[[ DATA IN THIS EXERCISE, beginning ]]

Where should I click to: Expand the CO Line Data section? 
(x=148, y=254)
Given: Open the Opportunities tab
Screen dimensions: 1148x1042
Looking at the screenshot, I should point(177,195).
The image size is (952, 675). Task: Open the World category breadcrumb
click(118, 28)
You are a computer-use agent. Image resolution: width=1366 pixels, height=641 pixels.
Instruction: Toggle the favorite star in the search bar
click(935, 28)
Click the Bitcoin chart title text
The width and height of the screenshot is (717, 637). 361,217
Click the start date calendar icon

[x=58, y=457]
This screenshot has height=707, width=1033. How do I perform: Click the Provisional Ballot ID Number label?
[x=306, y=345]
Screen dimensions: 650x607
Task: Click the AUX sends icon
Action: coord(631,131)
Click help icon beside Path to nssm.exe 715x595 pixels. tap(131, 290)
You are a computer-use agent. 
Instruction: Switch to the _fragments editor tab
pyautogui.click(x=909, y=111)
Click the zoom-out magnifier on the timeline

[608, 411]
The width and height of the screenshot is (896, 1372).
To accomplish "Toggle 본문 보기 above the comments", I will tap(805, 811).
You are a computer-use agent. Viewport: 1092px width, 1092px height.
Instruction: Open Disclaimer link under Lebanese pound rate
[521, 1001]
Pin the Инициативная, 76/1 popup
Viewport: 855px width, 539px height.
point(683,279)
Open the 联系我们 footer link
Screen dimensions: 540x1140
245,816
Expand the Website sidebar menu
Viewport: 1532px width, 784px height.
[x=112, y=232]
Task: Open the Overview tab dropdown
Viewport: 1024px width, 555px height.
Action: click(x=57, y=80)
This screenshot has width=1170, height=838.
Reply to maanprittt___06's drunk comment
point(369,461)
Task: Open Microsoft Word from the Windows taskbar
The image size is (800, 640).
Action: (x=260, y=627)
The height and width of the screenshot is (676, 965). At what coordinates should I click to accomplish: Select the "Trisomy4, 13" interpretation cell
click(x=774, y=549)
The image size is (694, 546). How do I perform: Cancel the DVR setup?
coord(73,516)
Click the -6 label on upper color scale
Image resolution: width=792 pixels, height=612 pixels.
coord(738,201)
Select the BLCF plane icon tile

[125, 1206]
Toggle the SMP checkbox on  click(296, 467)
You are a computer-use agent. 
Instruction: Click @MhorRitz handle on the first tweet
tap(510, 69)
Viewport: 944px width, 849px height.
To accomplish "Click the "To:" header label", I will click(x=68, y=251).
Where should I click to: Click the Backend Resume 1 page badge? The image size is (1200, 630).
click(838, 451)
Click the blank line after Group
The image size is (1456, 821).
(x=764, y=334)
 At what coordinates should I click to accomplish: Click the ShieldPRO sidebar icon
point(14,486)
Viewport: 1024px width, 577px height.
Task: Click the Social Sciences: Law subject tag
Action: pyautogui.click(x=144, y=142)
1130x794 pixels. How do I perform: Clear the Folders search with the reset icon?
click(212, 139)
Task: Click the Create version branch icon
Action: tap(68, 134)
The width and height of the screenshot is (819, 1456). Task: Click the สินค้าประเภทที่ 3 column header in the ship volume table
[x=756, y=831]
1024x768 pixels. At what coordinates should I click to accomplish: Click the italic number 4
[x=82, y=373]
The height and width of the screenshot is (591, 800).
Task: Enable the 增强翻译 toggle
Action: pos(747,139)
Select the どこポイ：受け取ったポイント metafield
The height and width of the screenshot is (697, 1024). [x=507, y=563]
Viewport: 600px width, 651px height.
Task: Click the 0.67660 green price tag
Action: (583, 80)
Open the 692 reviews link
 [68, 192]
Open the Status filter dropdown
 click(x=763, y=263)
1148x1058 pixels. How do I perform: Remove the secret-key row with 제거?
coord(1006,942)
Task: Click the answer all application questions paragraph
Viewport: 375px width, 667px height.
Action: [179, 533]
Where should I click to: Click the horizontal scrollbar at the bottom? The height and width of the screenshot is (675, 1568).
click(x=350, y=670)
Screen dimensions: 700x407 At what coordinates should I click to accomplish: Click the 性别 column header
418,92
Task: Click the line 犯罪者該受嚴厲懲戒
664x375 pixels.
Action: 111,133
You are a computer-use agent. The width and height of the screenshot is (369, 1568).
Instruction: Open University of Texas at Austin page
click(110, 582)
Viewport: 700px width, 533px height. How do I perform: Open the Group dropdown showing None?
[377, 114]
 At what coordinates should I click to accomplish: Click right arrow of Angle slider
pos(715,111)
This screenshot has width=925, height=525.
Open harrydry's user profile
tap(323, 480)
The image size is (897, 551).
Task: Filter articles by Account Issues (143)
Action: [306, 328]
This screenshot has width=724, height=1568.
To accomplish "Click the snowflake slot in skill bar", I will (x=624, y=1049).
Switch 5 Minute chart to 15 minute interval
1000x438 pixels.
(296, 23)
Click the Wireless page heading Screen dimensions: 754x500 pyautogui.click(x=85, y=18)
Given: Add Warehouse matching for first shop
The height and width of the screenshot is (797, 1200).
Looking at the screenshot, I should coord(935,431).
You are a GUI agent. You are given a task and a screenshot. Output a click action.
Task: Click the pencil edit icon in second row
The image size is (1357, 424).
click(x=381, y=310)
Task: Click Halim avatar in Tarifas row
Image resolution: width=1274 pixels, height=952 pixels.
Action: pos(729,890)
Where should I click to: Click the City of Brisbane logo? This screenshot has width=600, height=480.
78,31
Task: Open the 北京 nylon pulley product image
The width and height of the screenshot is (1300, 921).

[[ DATA IN THIS EXERCISE, end ]]

**TO DO:** Copy each line above containing the string "computer".

**SOLUTION TO THIS PROBLEM:**
You are a computer-use agent. Image resolution: width=1366 pixels, height=641 pixels.
You are a computer-use agent. 
You are a computer-use agent. Viewport: 1092px width, 1092px height.
You are a computer-use agent. 
You are a computer-use agent. The width and height of the screenshot is (369, 1568).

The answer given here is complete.